### What is required
Images should not appear in the copy, yet every line of the listing below must be printed exactly.

=-=-=

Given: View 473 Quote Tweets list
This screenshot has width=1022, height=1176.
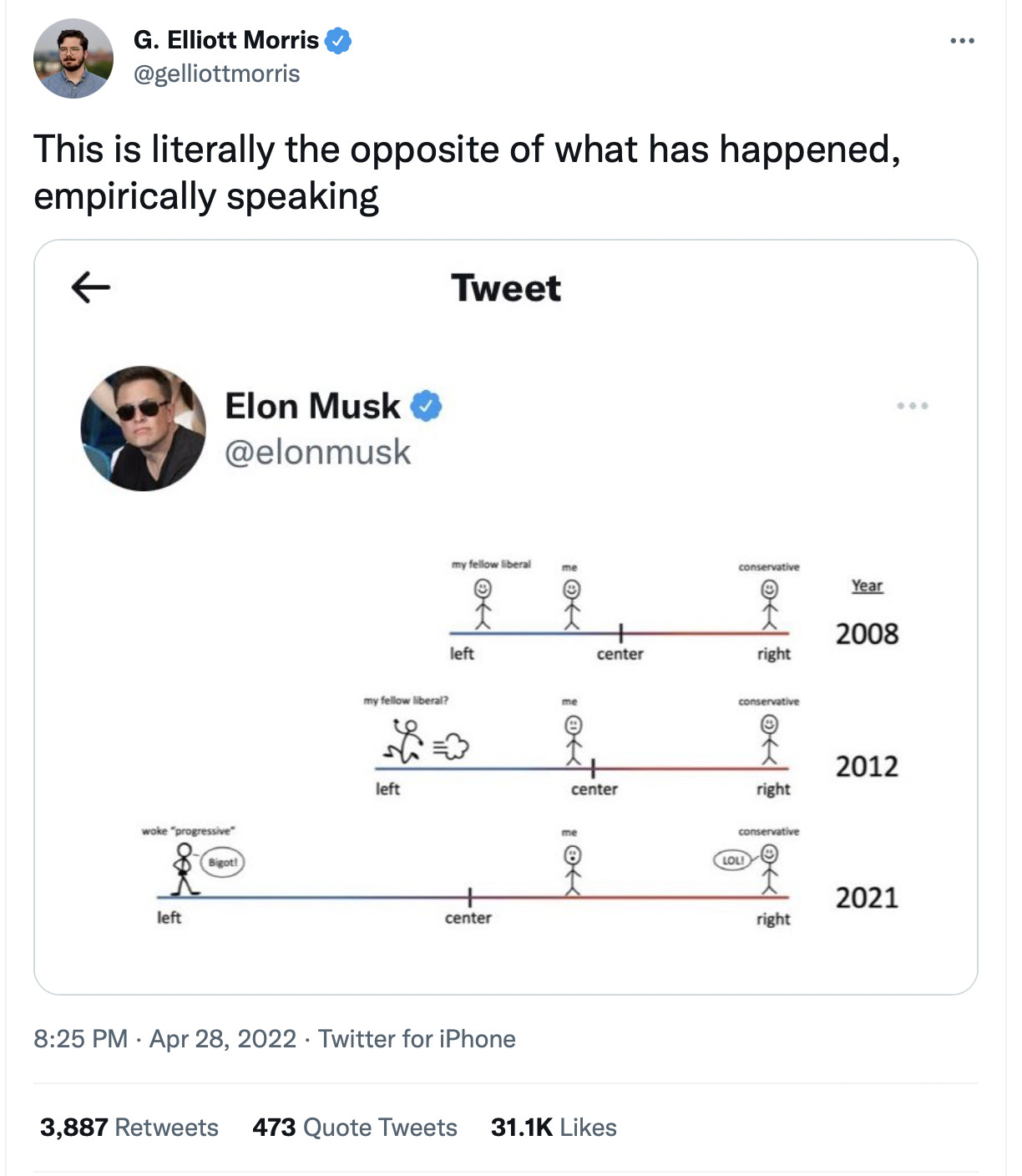Looking at the screenshot, I should (x=355, y=1128).
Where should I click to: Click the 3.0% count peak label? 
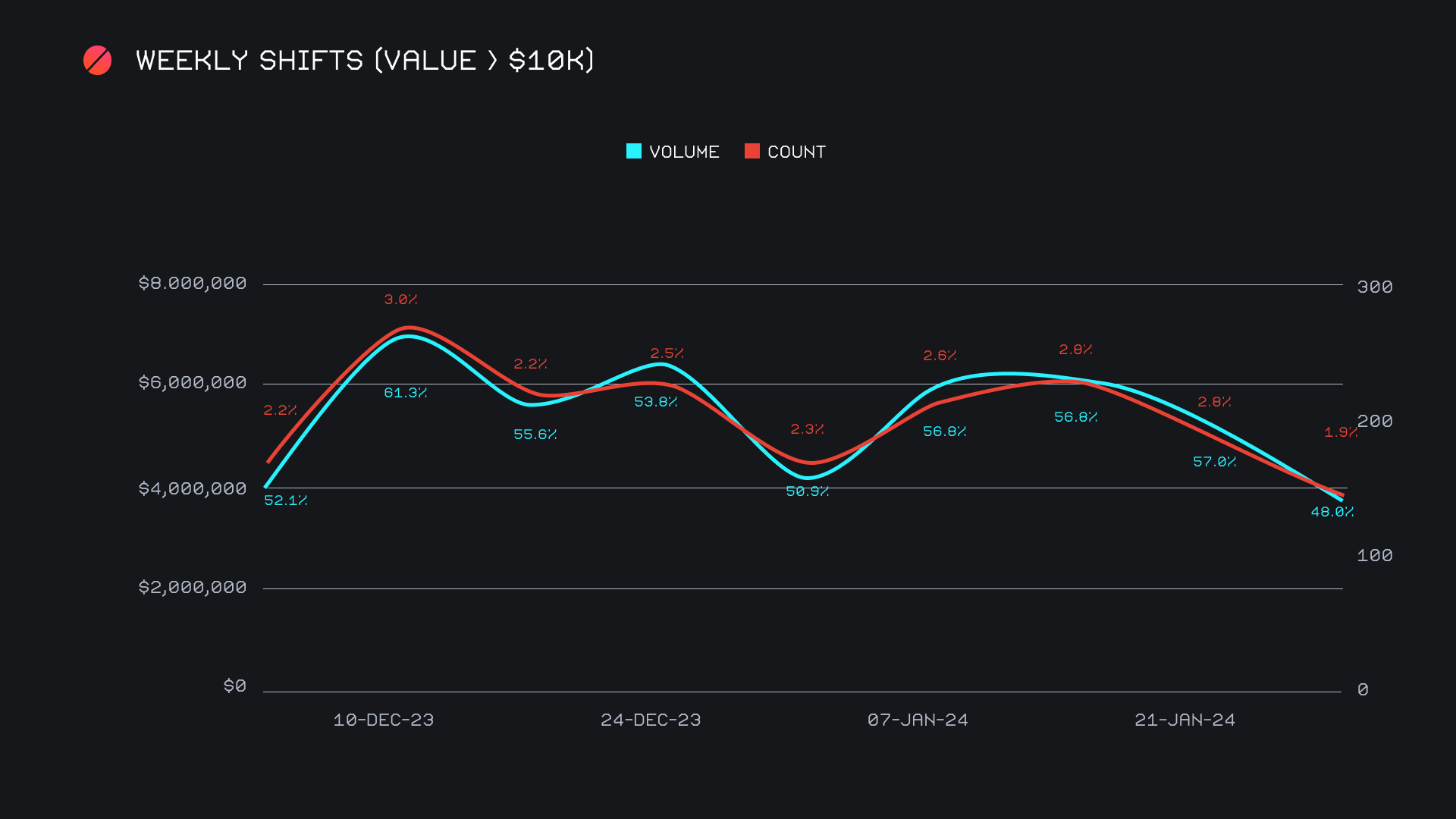pyautogui.click(x=400, y=300)
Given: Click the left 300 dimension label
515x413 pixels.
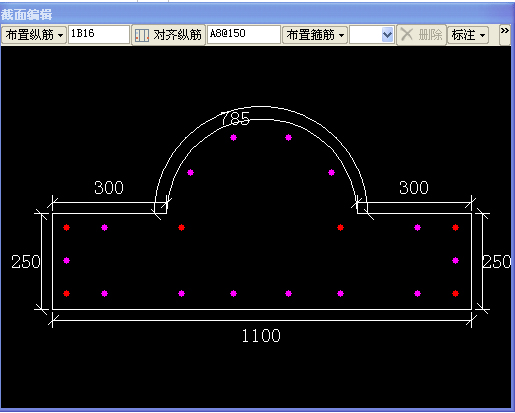Looking at the screenshot, I should 109,188.
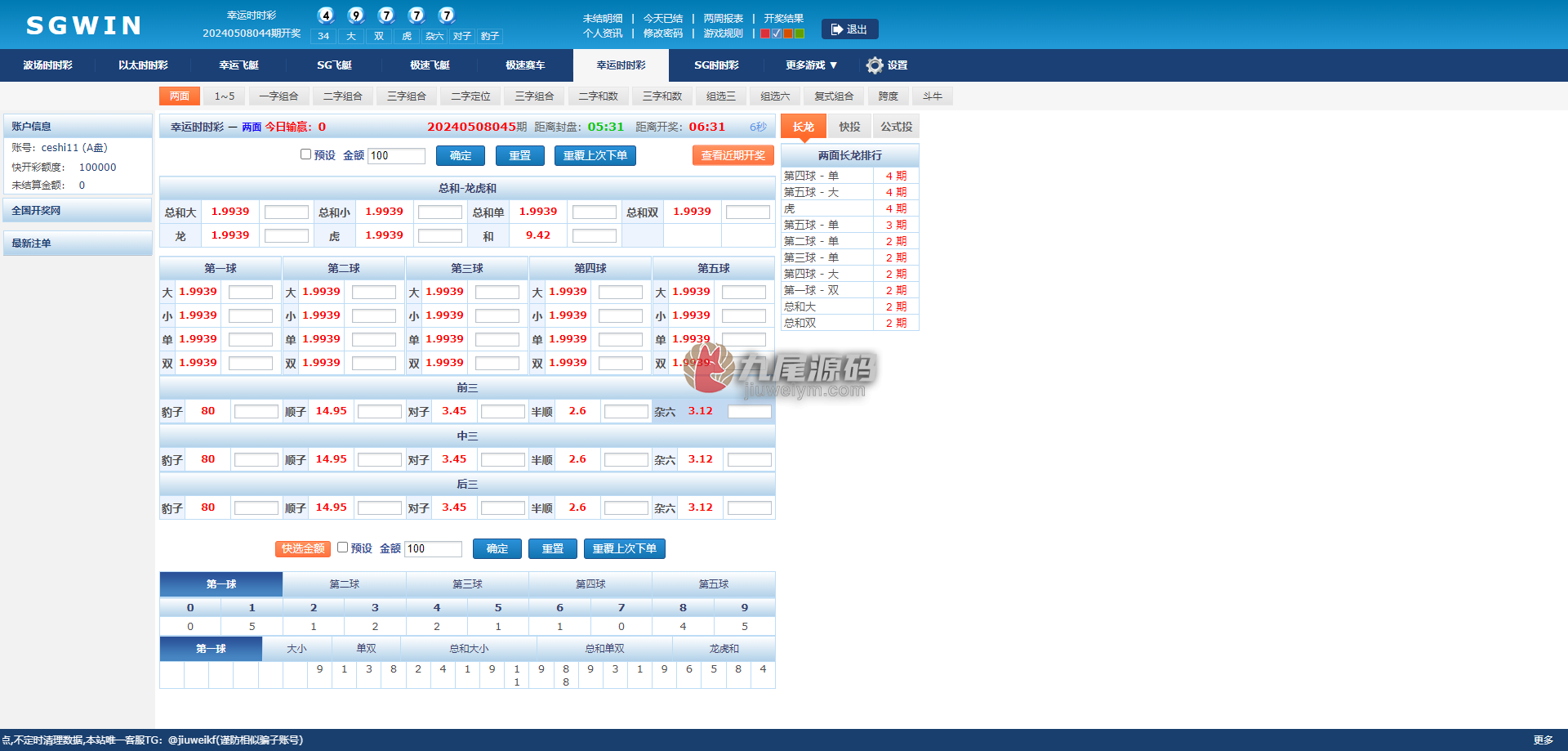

=-=-=

### Reply to the exercise
Given: View 473 Quote Tweets list
This screenshot has width=1022, height=1176.
Looking at the screenshot, I should (x=355, y=1128).
Where should I click to: Click the 3.0% count peak label? 
pyautogui.click(x=400, y=300)
Given: Click the left 300 dimension label
515x413 pixels.
Looking at the screenshot, I should 109,188.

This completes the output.